Indignados com as medidas do novo Regulamento da Caixa de Previdência dos Advogados e Solicitadores (CPAS), os advogados estagiários convocaram uma manifestação para o dia 17 de julho, junto à Assembleia da República, em Lisboa, confirmou ao Observador Beatriz Santos, da organização. Em causa estão as novas regras de contribuição, que obrigam os estagiários a contribuírem mensalmente para a CPAS.

Na segunda-feira, os estagiários vão entregar à bastonária da OA, Elina Fraga, um texto onde são explicados os motivos da manifestação, que será posteriormente divulgado aos órgãos de comunicação social. Na quinta-feira, foi lançada uma petição online contra o pagamento das contribuições à CPAS, que conta já com 1.400 assinaturas.

Na petição, os advogados estagiários defendem não ser “de todo admissível num Estado de Direito Democrático, como é o território português”, o “tratamento de que têm sido alvo”, frisando que a “Ordem dos Advogados (OA) tem vindo, sucessivamente, a criar obstáculos infundados, ilegais e inconstitucionais ao acesso à profissão”.

Entre estes “obstáculos infundados” encontra-se o novo Regulamento da CPAS, que prevê a obrigatoriedade do pagamento de contribuições para os advogados estagiários, e os pagamentos avultados com que são confrontados durante a inscrição na OA até à conclusão do estágio.

“Os valores de emolumento relativos aos exames de avaliação das fases inicial e complementar do estágio são objetivamente muito avultados e muito superiores, cada um deles, ao salário mínimo nacional”. Estes são exigidos aos advogados estagiários, “os quais, em numerosos casos, não auferem qualquer remuneração pelo estágio que desenvolvem”, refere a petição.

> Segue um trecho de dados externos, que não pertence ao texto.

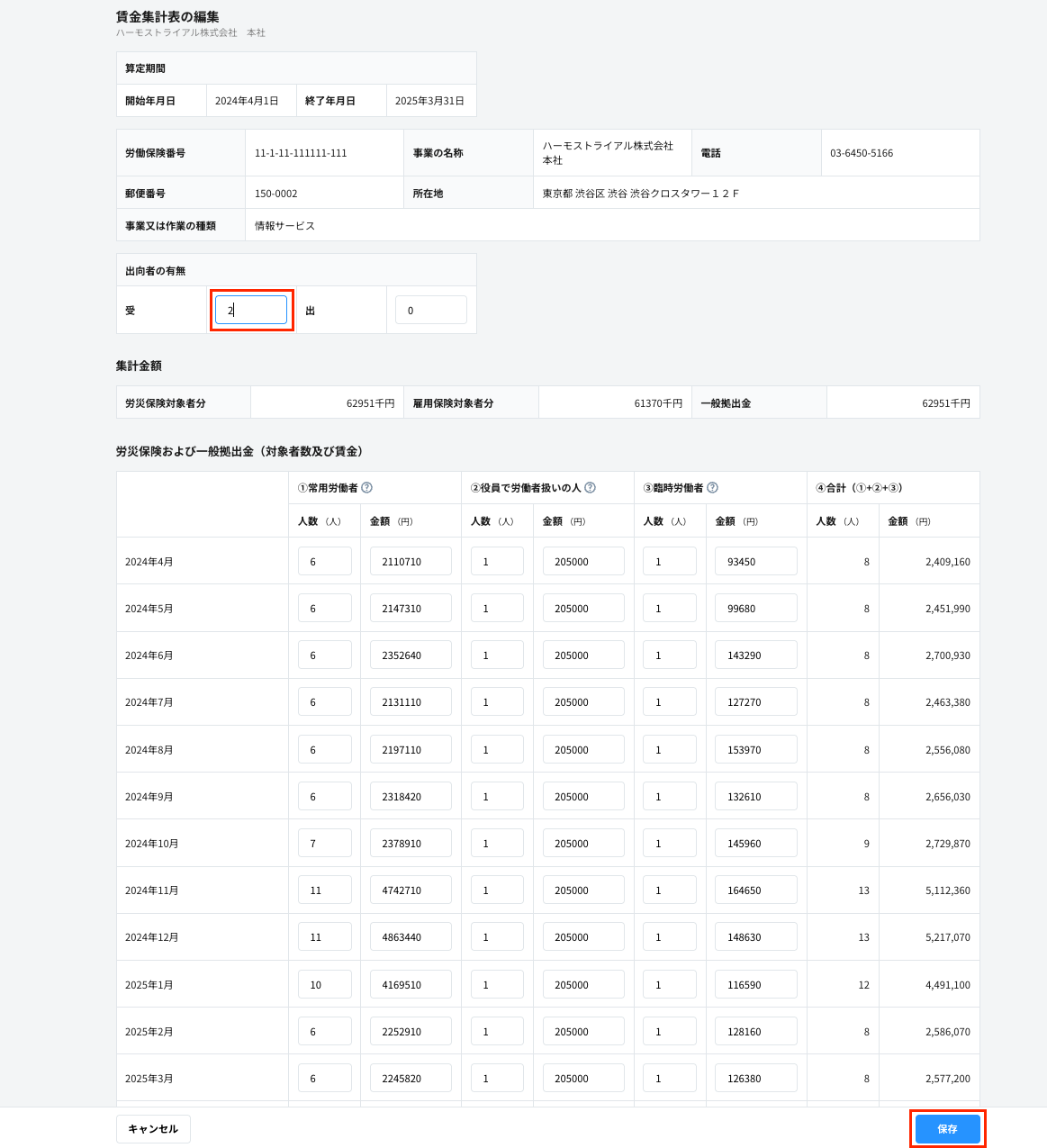Edit 2024年5月 temporary worker amount 99680
This screenshot has width=1047, height=1148.
[x=755, y=608]
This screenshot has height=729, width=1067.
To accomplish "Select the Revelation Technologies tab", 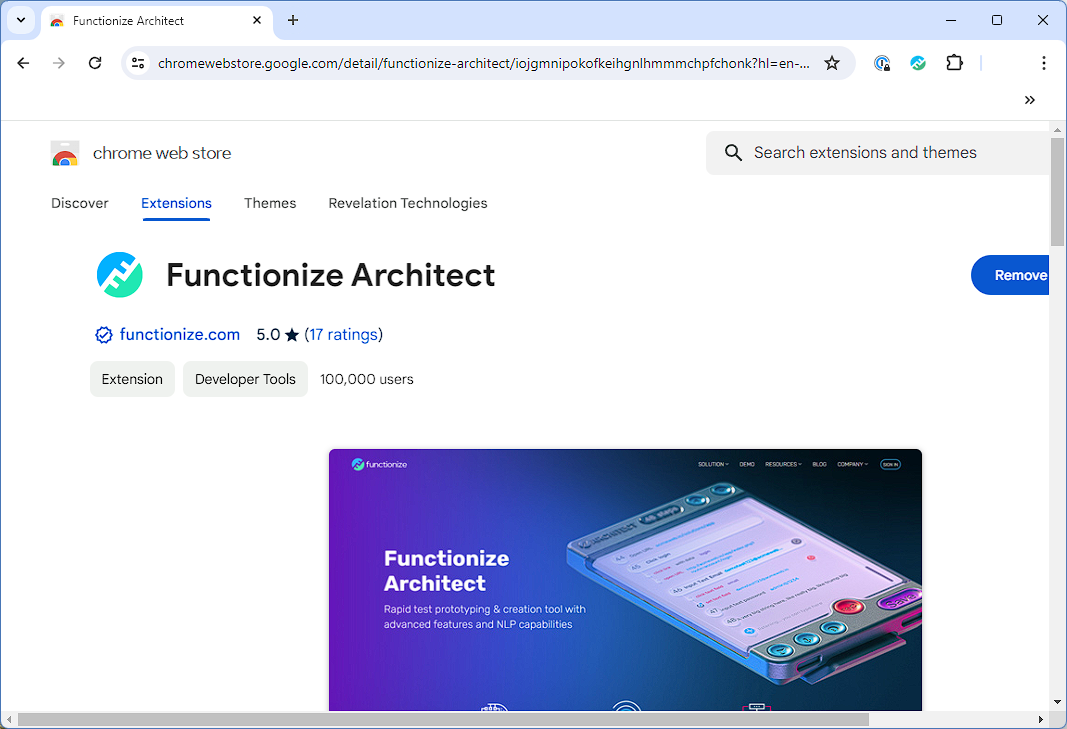I will coord(408,203).
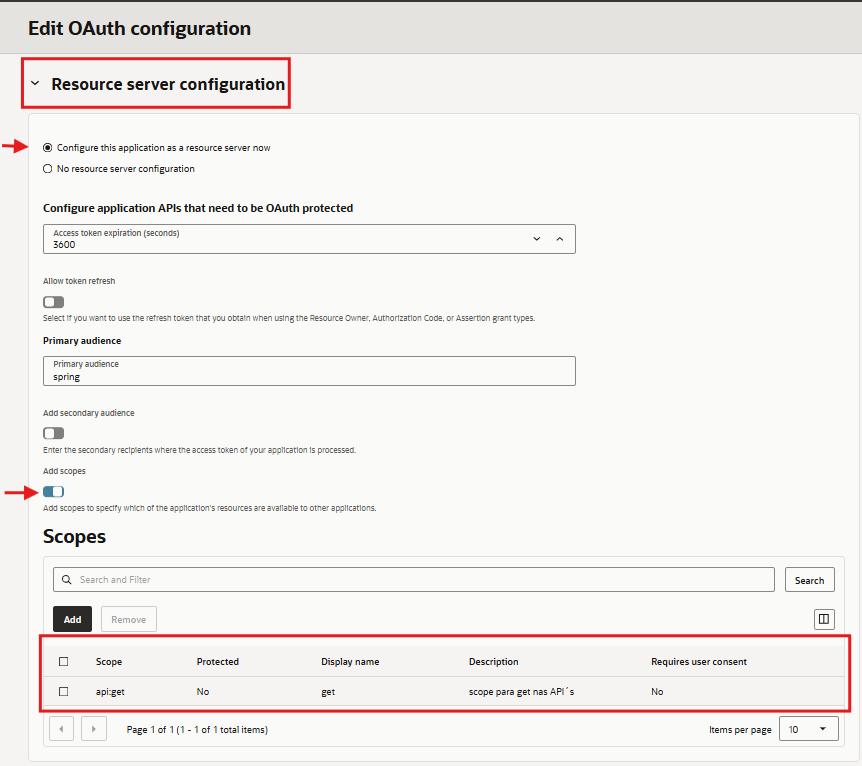Go to previous page of scopes
This screenshot has height=766, width=862.
[61, 729]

A manifestação, convocada para o dia 17 de julho, está marcada para as 16h junto à Assembleia da República, em Lisboa. Apesar de estar a ser organizada por advogados estagiários, está aberta “a todo e qualquer colega que a nós se quiser juntar, pois abrange questões transversais ao nosso estatuto e às nossas novas contribuições”, disse ao Observador Beatriz Santos.